Dataset records:
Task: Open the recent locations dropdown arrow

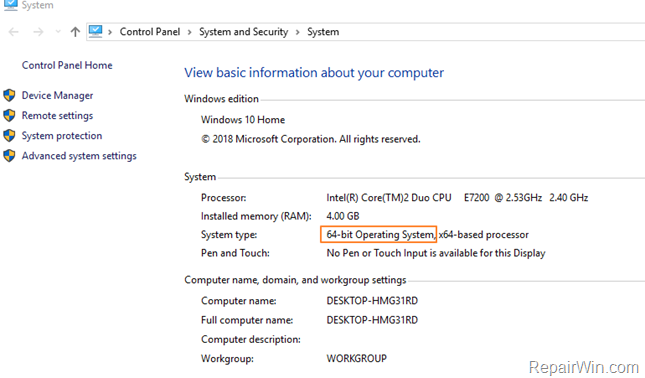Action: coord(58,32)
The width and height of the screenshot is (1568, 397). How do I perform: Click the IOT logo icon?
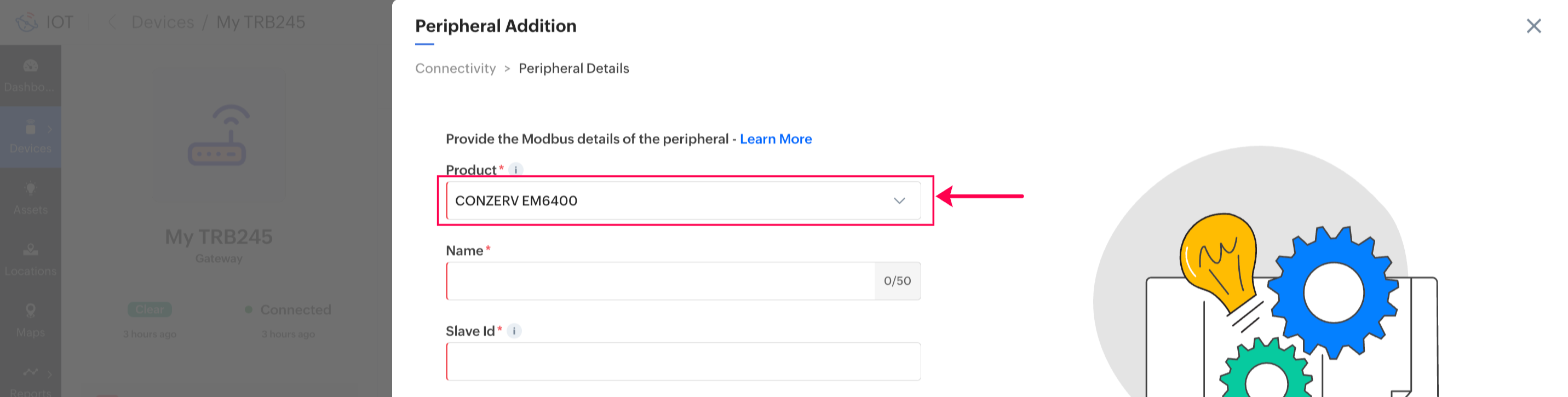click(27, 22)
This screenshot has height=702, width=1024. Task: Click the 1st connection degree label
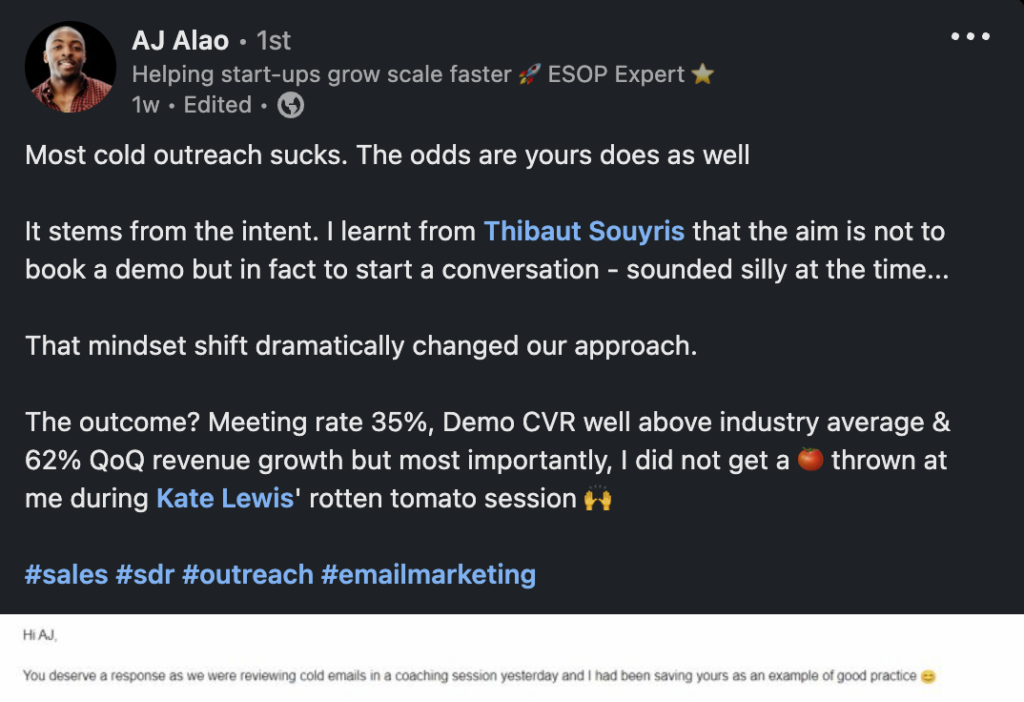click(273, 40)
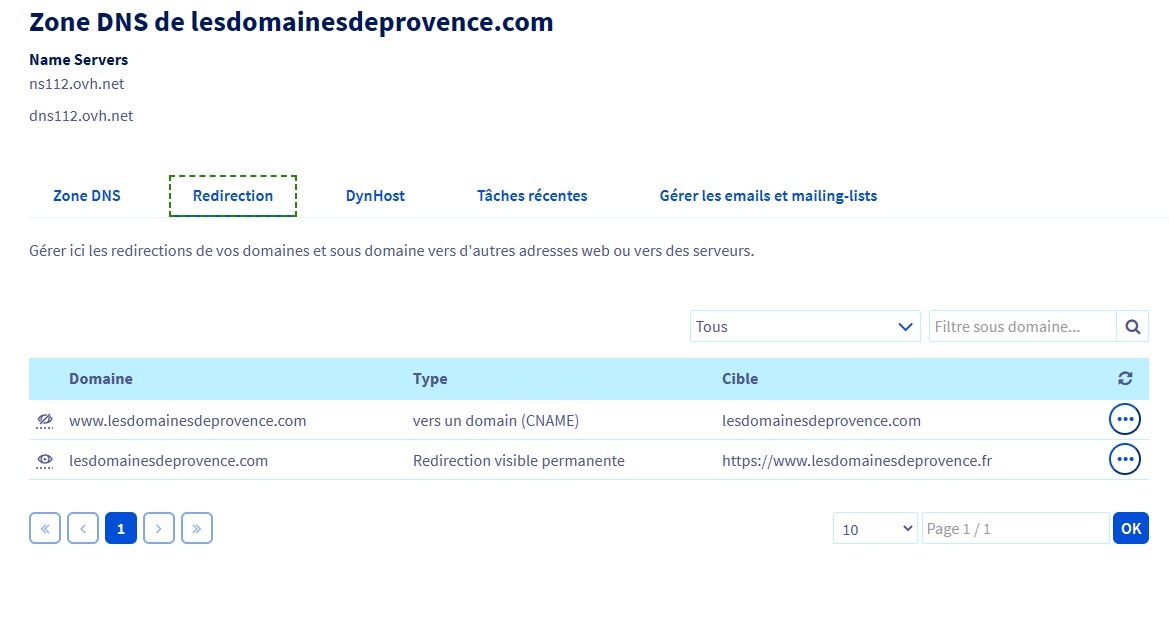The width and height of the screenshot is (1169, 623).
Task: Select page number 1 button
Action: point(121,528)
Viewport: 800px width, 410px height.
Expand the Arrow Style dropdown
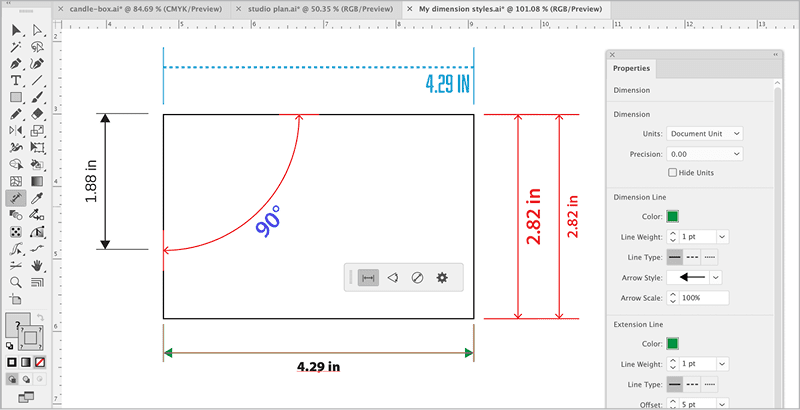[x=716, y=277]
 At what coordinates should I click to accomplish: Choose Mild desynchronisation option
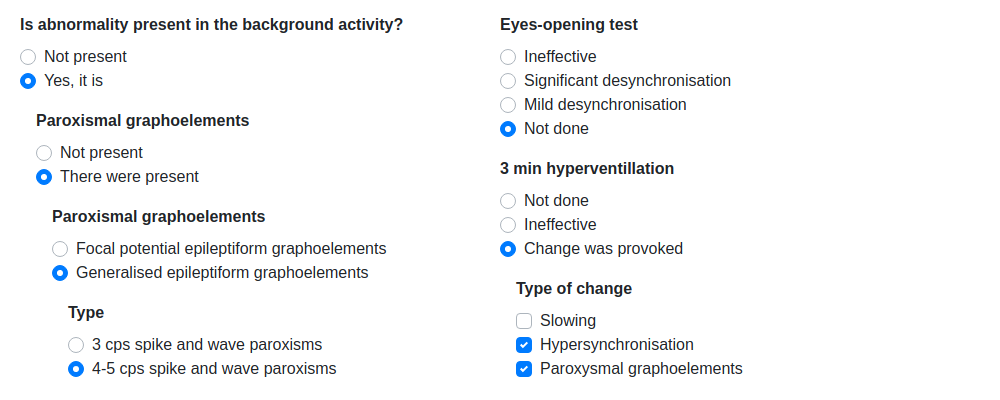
...
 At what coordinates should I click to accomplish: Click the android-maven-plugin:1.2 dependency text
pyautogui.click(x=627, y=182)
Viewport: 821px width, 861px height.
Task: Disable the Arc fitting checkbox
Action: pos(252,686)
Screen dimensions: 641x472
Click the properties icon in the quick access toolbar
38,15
...
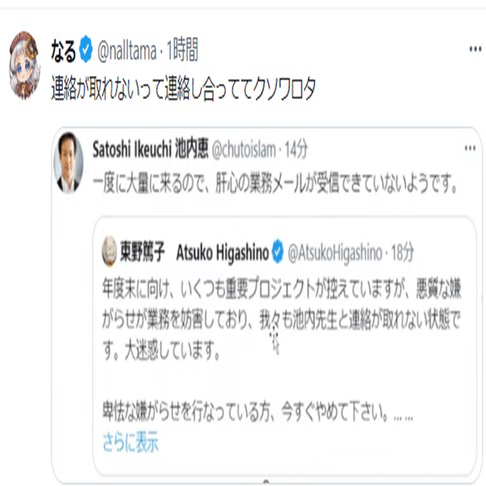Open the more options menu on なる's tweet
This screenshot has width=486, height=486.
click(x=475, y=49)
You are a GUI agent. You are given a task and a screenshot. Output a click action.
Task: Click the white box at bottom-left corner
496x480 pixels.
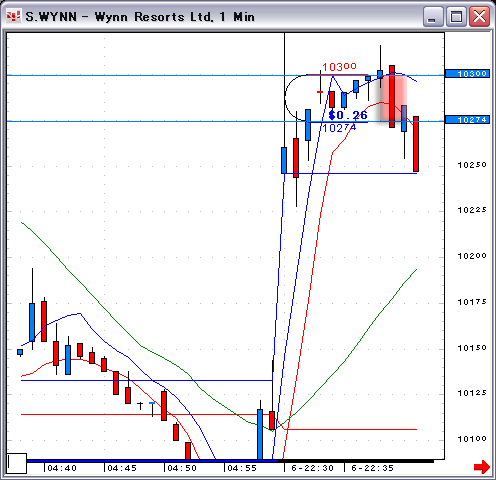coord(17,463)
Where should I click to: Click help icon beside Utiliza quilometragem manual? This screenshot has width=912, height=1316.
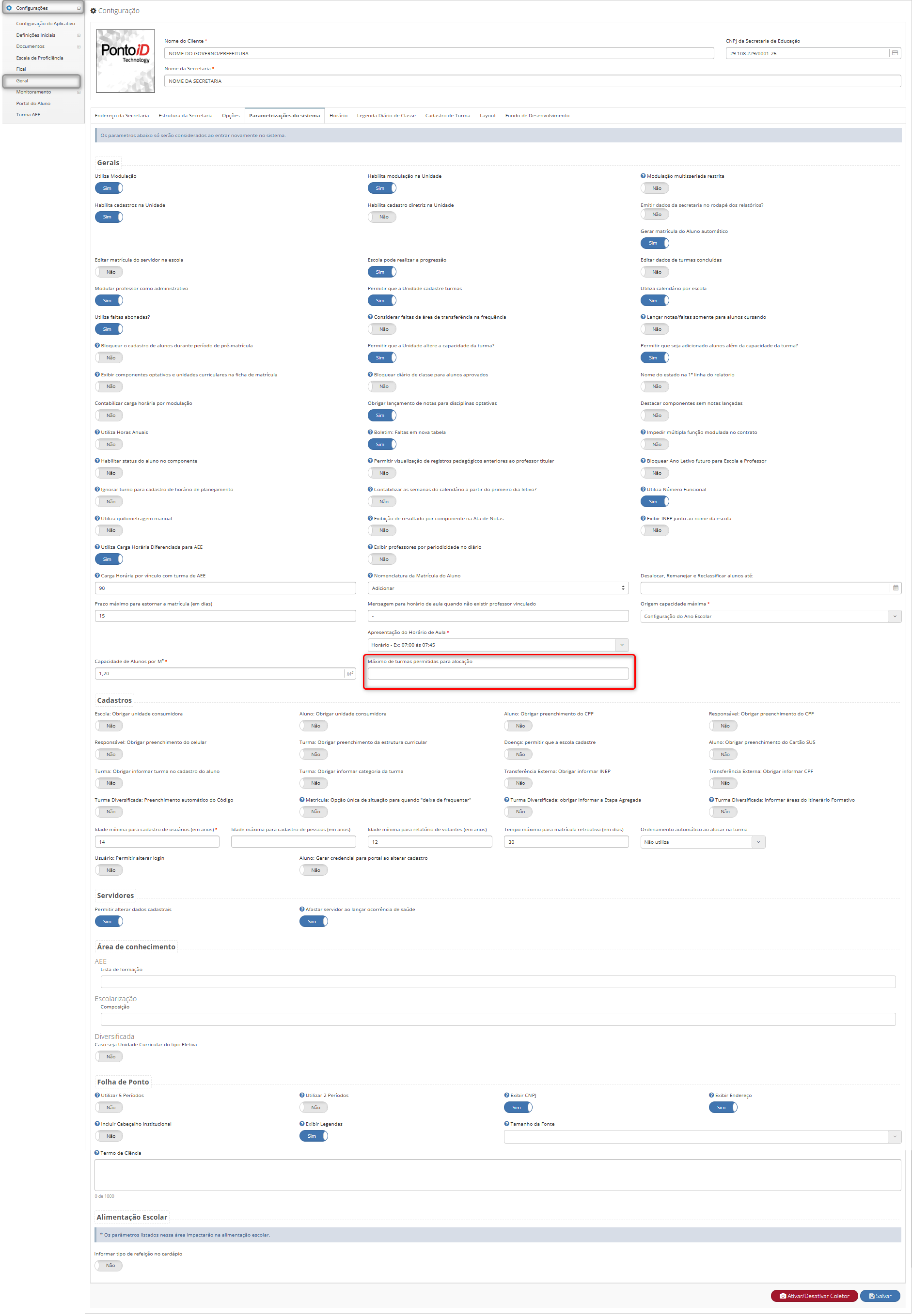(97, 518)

Activity: Output should consist of the lines above from the one with "Viewport: 800px width, 410px height." down to the one with "At what coordinates should I click to accomplish: Choose", exact and without pictures.

Final answer:
Viewport: 800px width, 410px height.
Expand the Arrow Style dropdown
[x=716, y=277]
 At what coordinates should I click to accomplish: Choose Mild desynchronisation option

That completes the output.